As could be expected, the fact that the Danish insurer group Codan sold 48 percent of shares in the insurance company Balta to the European Bank for Reconstruction and Development and the Danish investment fund did not increase the company's liquidity, the shares saw no trade at all during the last week.

Meanwhile, a major market development concerns the confectionary Staburadze, whose share trade was suspended for an indefinite period. The official reason behind the suspension was a court ruling ordering the freezing of company assets and the arrest of its largest shareholders, among them Icelandic and Latvian citizens.

The conflict around Staburadze has been growing for some time and at this point there is no clarity about either the company's financial situation or its ownership structure.

Before the suspension, the stock slid to 0.21 lats per share, which means it has lost almost 75 percent of its value since the beginning of the year.

Numerous analysts today are drawing parallels between the problems of Staburadze and those of Estonia's real estate company Pro Kapital. The reputation of Pro Kapital's majority owner Ernesto Preatoni carries with it little distinction from that of Gisli Reynisson's, the owner of a controlling stake in Staburadze. The two are similar in their negligent attitude toward the rights of minority shareholders.

Lithuania: Telekomas reverses downward trend

Downward trends dominated the Lithuanian stock market in the outgoing week. Blue chip Lietuvos Telekomas, which seems to be the only stock to have reacted to moves on the global markets in the aftermath of the terrorist attacks in the United States, bucked the trend by ending lower amid large trading volumes.

The bourse's benchmark price index Litin-10 was off 0.8 percent to 1,003.10, the blue chip official list index Litin fell 2 percent to 274.81, and the broad index Litin-G ticked up 2.1 percent to 757.29.

Calculated in euros, the price index of the six Lithuanian Baltic List shares was flat at 112.02.

The bourse's equity trading turnover reached 29.72 million litas ($7.43 million).

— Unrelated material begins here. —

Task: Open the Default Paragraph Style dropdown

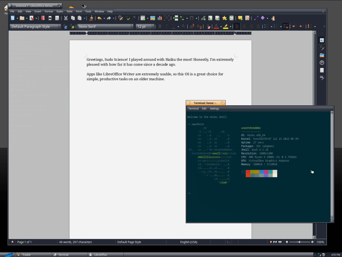Action: (59, 26)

Listed on the official list, Lietuvos Telekomas fell 2.6 percent to 1.12 litas on a turnover of 548,500 litas. Early in the week, the stock edged down to 1.06 litas but later recovered most of the losses.

Refrigerator maker Snaige closed 4.1 percent higher at 38 litas on a turnover of 88,700 litas. As much as 26.3 million litas' worth of shares changed hands via block trades in the beginning of the week.

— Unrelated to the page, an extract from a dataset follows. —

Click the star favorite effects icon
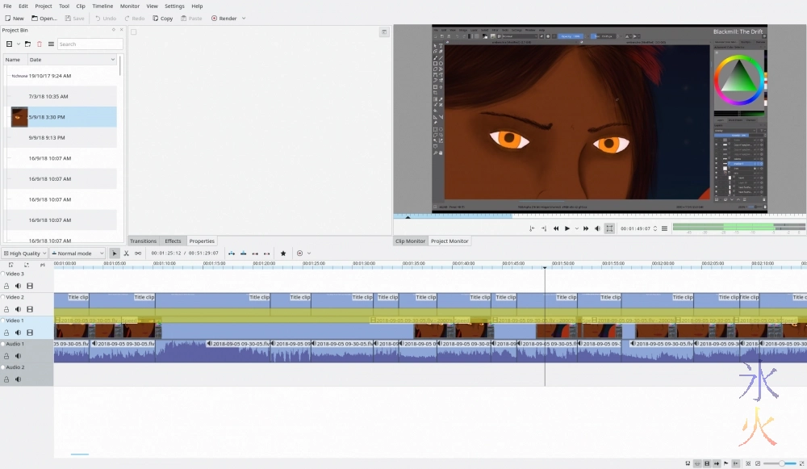This screenshot has height=469, width=807. [x=283, y=253]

Some 21.1 percent of shares in Snaige were acquired by the local company Snavesta, controlled by the fund management company Hermis Fondu Valdymas. Snavesta bought the shares from Baltic Investment Fund through a single block trade and boosted its stake to 35 percent.

The buyer paid 40 litas per share, with a nominal value of 15 litas each. A total of 325,020 shares traded for 13 million litas. Another 323,020 shares in Snaige were sold at the same price via two other block deals.

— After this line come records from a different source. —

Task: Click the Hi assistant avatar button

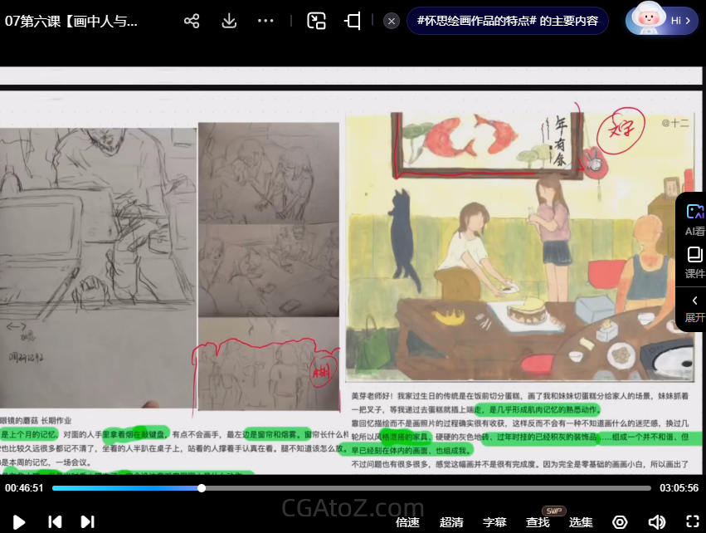Action: click(661, 21)
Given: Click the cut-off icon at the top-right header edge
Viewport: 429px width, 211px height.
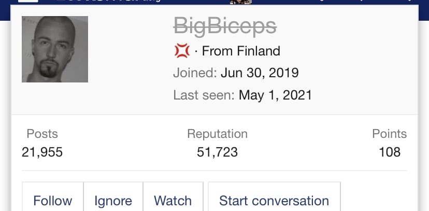Looking at the screenshot, I should [x=410, y=1].
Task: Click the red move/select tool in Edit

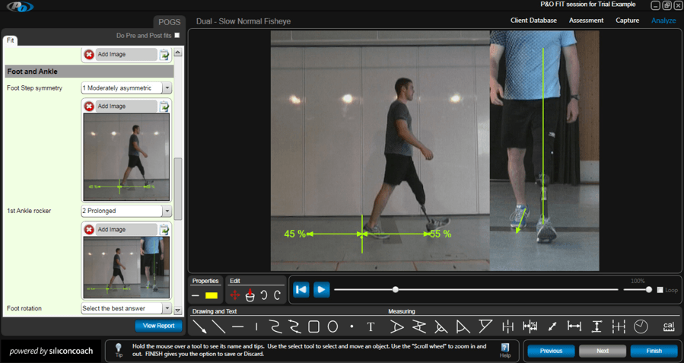Action: point(235,295)
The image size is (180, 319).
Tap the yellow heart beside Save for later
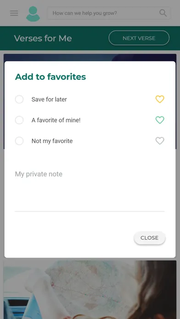tap(160, 99)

Aurelijus Rimkus, broker with the financial brokerage company Finasta, described the two block trades as purely technical ones, by which two smaller stakes were joined into one larger stake.

Some 319,800 litas' worth of shares in Snaige changed hands via three smaller block deals. The buyer paid 41 litas per share.

"Hermis Fondu Valdymas expressed its intention to go on buying Snaige's shares, therefore their price should not be falling in the near future. I think, it should range between 36 and 38 litas," Rimkus said.

Cheese maker Rokiskio Suris rose 4.9 percent to 23.10 litas amid a turnover of 850,500 litas. Another 158,900 litas' worth of shares in the cheese maker changed hands via block deals.

Brewer Kalnapilis inched down 0.2 percent to 4.20 litas with 125,000 litas' worth of shares traded. TV-tube producer Ekranas sank 7.4 percent to 5 litas in trade worth 11,800 litas following reports about the company's worsening operating results. Ekranas said its net profit for the first eight months of this year declined by 27.4 percent year-on-year, with sales down by 8.4 percent.

On the current list, the gas utility Lietuvos Dujos jumped 2.5 percent to 1.62 litas in trade worth 80,300 litas.